MONTPELIER, Vt. (WCAX) Vermont Governor Phil Scott Friday extended his stay-at-home emergency order through May 15. Scott and administration officials shared encouraging news from the latest models that show the state is flattening the curve of the coronavirus at an even faster rate than expected.
Even though the end of the stay-at-home order can't come soon enough for many, Vermonters we spoke to were supportive of the widely anticipated announcement.
"I think it's wonderful because the curve has flattened. And it keeps all of the people who might be at a higher risk safe," said Joe Haller of Williston.
"It's not surprising. I think it's smart. We need to stay proactive as much as possible and we'll see how things play out," said Lauren McTear, of South Burlington.
And that's exactly what the state is going to do. "This situation is very fluid," said Michael Pieciak, the commissioner of the Vermont Department of Financial Regulation. He says new modeling indicates the state's COVID-19 cases are better than even their best models had suggested a week ago. The growth rate has dropped from 15 percent per week to just nine percent this week.
"Last Thursday we indicated that our early analysis pointed to some glimmers of hope," Pieciak said. "Today those glimmers of hope shine brighter."
Still, he warned their data still shows the peak will happen in the next few weeks and that anywhere from a 1,000 to 5,000 Vermonters will test positive for the virus and that hundreds will need hospitalization. But the modeling shows supplies of ventilators, PPE, and hospital beds will be enough if the trend continues. "This news is positive. However, our future is not guaranteed," Pieciak said.
Reporter Cat Viglienzoni: Is there concern that not enough people are getting and recovering from this virus, and that there may be less community immunity down the line for when the virus inevitably comes back, and then we might surge when we're not ready for it?
Gov. Phill Scott: I don't think there's enough data to understand whether we would build up an immunity or not, or whether we could get this again or not.
Vt. Health Commissioner Dr. Mark Levine said the virus will return and containment will be key. "Suppression will hopefully go on for many, many months," he said.
And the Governor said the more successful the state's mitigation efforts, the more it may look to people that the state overreacted. "I'll take the blame and burden for that over the alternative path where we have more deaths than we had predicted," Scott said.
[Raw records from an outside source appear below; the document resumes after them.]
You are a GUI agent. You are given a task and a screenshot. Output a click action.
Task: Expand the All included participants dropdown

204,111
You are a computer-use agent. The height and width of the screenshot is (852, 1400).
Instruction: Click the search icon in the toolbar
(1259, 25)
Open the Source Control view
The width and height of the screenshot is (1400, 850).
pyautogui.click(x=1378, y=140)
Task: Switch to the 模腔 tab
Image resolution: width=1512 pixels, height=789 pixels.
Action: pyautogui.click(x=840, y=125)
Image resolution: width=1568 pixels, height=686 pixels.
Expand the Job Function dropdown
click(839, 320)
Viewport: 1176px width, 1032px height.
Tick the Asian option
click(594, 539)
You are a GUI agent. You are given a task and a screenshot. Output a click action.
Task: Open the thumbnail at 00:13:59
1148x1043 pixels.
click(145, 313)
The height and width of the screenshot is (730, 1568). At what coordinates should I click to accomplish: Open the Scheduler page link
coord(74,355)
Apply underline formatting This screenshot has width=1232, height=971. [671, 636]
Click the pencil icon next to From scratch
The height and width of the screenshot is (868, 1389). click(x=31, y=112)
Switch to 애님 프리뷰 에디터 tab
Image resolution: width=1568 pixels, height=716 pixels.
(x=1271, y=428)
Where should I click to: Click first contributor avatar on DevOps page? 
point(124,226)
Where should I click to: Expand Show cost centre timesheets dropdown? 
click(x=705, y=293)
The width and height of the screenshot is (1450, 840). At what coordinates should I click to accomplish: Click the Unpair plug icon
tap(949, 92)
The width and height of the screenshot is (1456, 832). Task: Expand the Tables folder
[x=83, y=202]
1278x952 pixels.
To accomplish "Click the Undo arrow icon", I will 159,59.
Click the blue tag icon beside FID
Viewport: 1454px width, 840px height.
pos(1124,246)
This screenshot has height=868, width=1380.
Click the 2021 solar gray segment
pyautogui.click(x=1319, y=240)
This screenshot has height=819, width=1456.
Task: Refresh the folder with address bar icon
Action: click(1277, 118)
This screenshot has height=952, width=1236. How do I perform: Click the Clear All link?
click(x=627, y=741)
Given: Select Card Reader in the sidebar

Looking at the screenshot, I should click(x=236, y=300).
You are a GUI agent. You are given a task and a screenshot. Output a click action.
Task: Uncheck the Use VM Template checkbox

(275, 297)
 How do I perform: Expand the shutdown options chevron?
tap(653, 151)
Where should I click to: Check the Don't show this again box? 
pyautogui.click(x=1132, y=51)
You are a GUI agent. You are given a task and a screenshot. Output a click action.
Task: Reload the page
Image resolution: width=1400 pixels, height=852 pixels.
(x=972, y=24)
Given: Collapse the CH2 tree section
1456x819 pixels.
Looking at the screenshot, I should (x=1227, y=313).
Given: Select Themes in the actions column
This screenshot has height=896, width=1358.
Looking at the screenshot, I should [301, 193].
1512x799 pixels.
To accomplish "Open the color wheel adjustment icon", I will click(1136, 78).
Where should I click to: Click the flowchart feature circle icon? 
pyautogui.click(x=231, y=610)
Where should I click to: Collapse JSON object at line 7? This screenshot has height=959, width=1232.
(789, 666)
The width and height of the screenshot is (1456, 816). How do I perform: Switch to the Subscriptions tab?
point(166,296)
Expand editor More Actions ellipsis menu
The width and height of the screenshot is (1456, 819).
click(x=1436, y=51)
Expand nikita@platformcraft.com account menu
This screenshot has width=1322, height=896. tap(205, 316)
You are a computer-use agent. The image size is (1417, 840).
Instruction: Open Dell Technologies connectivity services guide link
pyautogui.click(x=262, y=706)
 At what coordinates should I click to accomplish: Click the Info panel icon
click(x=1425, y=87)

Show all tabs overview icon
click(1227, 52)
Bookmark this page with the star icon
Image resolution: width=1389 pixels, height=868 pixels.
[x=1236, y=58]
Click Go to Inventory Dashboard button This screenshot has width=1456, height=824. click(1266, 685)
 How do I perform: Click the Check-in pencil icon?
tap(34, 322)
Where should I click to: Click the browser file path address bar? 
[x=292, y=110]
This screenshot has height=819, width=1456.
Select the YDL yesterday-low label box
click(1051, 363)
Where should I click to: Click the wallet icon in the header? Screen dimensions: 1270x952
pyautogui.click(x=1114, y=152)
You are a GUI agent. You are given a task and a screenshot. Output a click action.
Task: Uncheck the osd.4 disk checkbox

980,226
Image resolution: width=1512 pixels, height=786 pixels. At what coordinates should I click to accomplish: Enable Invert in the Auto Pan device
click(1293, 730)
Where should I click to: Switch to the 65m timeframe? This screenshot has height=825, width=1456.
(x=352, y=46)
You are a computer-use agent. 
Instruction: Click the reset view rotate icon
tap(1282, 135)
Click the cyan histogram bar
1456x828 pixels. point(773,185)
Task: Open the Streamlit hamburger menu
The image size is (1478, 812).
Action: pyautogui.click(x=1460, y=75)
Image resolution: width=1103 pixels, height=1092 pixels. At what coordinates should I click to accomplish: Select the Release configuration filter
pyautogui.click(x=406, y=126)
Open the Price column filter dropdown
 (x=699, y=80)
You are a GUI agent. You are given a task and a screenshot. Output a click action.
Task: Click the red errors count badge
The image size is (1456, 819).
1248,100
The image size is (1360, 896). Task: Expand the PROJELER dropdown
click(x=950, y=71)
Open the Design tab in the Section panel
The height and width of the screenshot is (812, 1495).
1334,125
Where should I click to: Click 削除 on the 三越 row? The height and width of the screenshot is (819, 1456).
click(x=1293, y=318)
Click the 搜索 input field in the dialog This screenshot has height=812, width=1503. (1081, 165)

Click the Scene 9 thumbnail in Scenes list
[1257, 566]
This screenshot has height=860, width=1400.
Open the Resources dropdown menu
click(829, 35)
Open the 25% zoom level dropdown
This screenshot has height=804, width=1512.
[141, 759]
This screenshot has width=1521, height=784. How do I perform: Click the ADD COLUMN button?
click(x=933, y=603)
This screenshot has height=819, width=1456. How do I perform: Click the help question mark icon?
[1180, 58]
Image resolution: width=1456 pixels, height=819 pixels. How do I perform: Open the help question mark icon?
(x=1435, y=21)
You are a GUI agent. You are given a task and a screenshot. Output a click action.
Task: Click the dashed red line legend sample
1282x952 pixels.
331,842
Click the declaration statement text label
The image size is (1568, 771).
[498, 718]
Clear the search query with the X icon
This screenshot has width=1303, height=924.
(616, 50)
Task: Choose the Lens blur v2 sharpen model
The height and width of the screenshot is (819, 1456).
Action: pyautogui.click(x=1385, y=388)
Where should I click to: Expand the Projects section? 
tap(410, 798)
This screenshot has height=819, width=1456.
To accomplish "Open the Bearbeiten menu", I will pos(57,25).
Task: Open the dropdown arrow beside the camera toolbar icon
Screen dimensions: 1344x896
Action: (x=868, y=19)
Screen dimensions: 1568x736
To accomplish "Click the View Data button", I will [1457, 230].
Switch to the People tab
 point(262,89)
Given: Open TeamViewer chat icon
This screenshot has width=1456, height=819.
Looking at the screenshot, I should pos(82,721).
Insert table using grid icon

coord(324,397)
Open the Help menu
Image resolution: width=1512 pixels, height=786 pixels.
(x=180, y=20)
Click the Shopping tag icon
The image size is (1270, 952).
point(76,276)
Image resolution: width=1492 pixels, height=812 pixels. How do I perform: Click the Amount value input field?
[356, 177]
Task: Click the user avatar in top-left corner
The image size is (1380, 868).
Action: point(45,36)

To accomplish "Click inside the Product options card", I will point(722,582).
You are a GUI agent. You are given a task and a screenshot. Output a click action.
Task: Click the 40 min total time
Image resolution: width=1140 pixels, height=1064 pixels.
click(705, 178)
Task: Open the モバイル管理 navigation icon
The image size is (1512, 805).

And he indicated while they won't be flipping the on switch in the coming weeks. Some businesses may be able to reopen sooner if the trends continue. "I can't promise that, but that's our intention," Scott said.
The stay-at-home order expires just before Memorial Day, the unofficial summer travel kickoff. We asked if Vermonters could expect to leave the state and not have to quarantine when they come back by then. The governor didn't have an answer to that, or to whether large gatherings like summer weddings would be allowed.
Friday's order did give new guidance to Vermont lodging establishments -- they can now start booking for after June 15.
Friday's announcement means all measures, including Scott's "Stay Home, Stay Safe" order, are now in effect until midnight on May 15. Public schools were already dismissed for in-person instruction through the end of the school year.
As of Friday, Vermont health officials reported 679 coronavirus cases in the state and 24 deaths.